Mais comme le rapporte Adam à Science, ces données plus détaillées n’en disent toujours pas assez. Comme le souligne Hansi Weissensteiner, un expert en ADN mitochondrial, l’ADN mitochondrial ne peut pas être utilisé pour identifier positivement un suspect, il ne peut qu’en exclure un puisque des milliers d’autres personnes auraient pu avoir le même ADN mitochondrial. En outre, les experts ont critiqué la manière dont les résultats ont été publiés, certaines données étant présentées sous forme de graphiques au lieu des résultats réels. Le médecin légiste Walther Parson estime que les auteurs devraient publier les séquences d’ADN mitochondrial. « Sinon, le lecteur ne peut pas juger du résultat », dit Parson.
Au delà des résultats, il y a un obstacle encore plus grand qui se prépare – la provenance du châle. Pour The Conversation, Mick Reed explique que l’histoire de l’origine du châle est pleine de problèmes. Un châle a-t-il été ramassé par l’agent de la police métropolitaine Amos Simpson sur la scène du crime cette nuit-là ? Même si c’était vrai, la question de savoir si ce foulard est authentique est sujette à débat ; le tissu a été précédemment daté de la période édouardienne, de 1901 à 1910, ainsi que du début des années 1800, et pourrait provenir de n’importe où en Europe.
L’historienne Hallie Rubenhold, auteur du nouveau livre The Five : The Untold Lives of the Women Killed by Jack the Ripper, a fait partie des experts de l’Éventreur à critiquer les conclusions. « Il n’y a aucune preuve historique, aucun document qui relie ce châle à Kate Eddowes. C’est l’histoire à son pire « , a-t-elle écrit sur Twitter en réponse à un titre qui affirmait que la recherche nouvellement publiée » prouvait » que Jack l’Éventreur avait été identifié.

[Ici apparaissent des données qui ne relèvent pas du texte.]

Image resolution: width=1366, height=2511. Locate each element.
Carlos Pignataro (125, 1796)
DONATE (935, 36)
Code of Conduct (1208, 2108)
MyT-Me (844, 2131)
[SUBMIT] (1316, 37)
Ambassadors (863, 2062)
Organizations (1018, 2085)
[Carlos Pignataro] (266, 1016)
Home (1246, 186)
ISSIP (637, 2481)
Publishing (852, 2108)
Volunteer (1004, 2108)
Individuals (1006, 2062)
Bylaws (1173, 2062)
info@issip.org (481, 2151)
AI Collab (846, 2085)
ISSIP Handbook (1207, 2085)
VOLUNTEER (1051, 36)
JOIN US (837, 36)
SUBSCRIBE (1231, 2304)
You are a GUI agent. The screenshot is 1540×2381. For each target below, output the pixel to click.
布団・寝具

Bien qu’il semble qu’il n’y ait aucun moyen de savoir avec certitude qui était le meurtrier, Rubenhold fait valoir que cela n’a pas tant d’importance que cela. Ce qu’elle privilégie, ce sont les identités des femmes qu’il a assassinées, dont nous connaissons les noms. Comme l’a récemment rapporté Meilan Solly pour Smithsonian.com, les recherches de Rubenhold « consacrent peu de place à l’homme qui a tué ses sujets et à la manière sanglante dont il l’a fait ». Au lieu de cela, elle déplace l’accent du récit de Jack l’Éventreur vers les vies – et non les morts – de ses victimes.